Exercise: Please reproduce the entries in full. Keep every character the same.
[[ Stored data open ]]
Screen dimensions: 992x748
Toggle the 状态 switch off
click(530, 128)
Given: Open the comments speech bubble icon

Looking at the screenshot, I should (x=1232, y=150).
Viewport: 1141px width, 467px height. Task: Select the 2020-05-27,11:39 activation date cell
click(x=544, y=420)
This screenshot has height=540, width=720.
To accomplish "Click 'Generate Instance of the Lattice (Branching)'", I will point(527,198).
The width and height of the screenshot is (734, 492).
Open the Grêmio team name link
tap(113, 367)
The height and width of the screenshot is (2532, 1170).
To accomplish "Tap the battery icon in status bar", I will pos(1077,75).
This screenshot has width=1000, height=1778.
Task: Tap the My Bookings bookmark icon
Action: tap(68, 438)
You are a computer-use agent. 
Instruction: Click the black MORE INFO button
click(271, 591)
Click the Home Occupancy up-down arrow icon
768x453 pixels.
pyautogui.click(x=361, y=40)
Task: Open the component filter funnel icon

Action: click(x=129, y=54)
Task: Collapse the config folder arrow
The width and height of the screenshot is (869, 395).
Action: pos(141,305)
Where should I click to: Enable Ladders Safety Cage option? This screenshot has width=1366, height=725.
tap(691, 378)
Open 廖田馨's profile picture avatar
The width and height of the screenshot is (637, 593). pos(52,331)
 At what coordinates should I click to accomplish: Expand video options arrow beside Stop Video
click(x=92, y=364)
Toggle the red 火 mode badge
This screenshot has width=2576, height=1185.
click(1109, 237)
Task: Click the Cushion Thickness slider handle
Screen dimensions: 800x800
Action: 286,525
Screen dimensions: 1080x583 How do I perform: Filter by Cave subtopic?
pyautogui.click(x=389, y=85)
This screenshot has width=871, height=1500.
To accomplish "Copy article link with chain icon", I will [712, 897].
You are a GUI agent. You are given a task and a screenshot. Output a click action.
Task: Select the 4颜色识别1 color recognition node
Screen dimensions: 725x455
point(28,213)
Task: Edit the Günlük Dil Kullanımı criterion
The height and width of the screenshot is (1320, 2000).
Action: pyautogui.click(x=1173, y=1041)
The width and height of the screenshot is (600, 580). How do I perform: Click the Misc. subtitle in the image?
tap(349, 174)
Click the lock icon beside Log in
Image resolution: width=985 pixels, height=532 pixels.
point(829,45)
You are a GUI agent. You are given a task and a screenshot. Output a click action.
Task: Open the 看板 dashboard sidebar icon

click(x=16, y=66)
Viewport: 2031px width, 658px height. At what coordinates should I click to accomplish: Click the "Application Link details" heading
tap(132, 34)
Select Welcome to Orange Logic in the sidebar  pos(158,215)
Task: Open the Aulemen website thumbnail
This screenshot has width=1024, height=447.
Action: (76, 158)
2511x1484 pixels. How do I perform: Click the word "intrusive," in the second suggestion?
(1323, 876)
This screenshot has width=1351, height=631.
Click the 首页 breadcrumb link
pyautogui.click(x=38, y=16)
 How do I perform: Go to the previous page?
[[ Stored data closed ]]
Written reply:
Screen dimensions: 992x748
Toggle the 状态 switch off
click(530, 128)
Given: Open the comments speech bubble icon

Looking at the screenshot, I should (x=1232, y=150).
Viewport: 1141px width, 467px height. Task: Select the 2020-05-27,11:39 activation date cell
click(x=544, y=420)
This screenshot has height=540, width=720.
To accomplish "Click 'Generate Instance of the Lattice (Branching)'", I will point(527,198).
The width and height of the screenshot is (734, 492).
Open the Grêmio team name link
tap(113, 367)
The height and width of the screenshot is (2532, 1170).
To accomplish "Tap the battery icon in status bar", I will pos(1077,75).
This screenshot has width=1000, height=1778.
Task: Tap the My Bookings bookmark icon
Action: tap(68, 438)
You are a computer-use agent. 
Instruction: Click the black MORE INFO button
click(271, 591)
Click the Home Occupancy up-down arrow icon
768x453 pixels.
pyautogui.click(x=361, y=40)
Task: Open the component filter funnel icon

Action: click(x=129, y=54)
Task: Collapse the config folder arrow
The width and height of the screenshot is (869, 395).
Action: pos(141,305)
Where should I click to: Enable Ladders Safety Cage option? This screenshot has width=1366, height=725.
tap(691, 378)
Open 廖田馨's profile picture avatar
The width and height of the screenshot is (637, 593). pos(52,331)
 At what coordinates should I click to accomplish: Expand video options arrow beside Stop Video
click(x=92, y=364)
Toggle the red 火 mode badge
This screenshot has width=2576, height=1185.
click(1109, 237)
Task: Click the Cushion Thickness slider handle
Screen dimensions: 800x800
Action: 286,525
Screen dimensions: 1080x583 How do I perform: Filter by Cave subtopic?
pyautogui.click(x=389, y=85)
This screenshot has width=871, height=1500.
To accomplish "Copy article link with chain icon", I will [712, 897].
You are a GUI agent. You are given a task and a screenshot. Output a click action.
Task: Select the 4颜色识别1 color recognition node
Screen dimensions: 725x455
point(28,213)
Task: Edit the Günlük Dil Kullanımı criterion
The height and width of the screenshot is (1320, 2000).
Action: pyautogui.click(x=1173, y=1041)
The width and height of the screenshot is (600, 580). How do I perform: Click the Misc. subtitle in the image?
tap(349, 174)
Click the lock icon beside Log in
Image resolution: width=985 pixels, height=532 pixels.
point(829,45)
You are a GUI agent. You are given a task and a screenshot. Output a click action.
Task: Open the 看板 dashboard sidebar icon

click(x=16, y=66)
Viewport: 2031px width, 658px height. At what coordinates should I click to accomplish: Click the "Application Link details" heading
tap(132, 34)
Select Welcome to Orange Logic in the sidebar  pos(158,215)
Task: Open the Aulemen website thumbnail
This screenshot has width=1024, height=447.
Action: (76, 158)
2511x1484 pixels. How do I perform: Click the word "intrusive," in the second suggestion?
(1323, 876)
This screenshot has width=1351, height=631.
Click the 首页 breadcrumb link
pyautogui.click(x=38, y=16)
 How do I perform: Go to the previous page?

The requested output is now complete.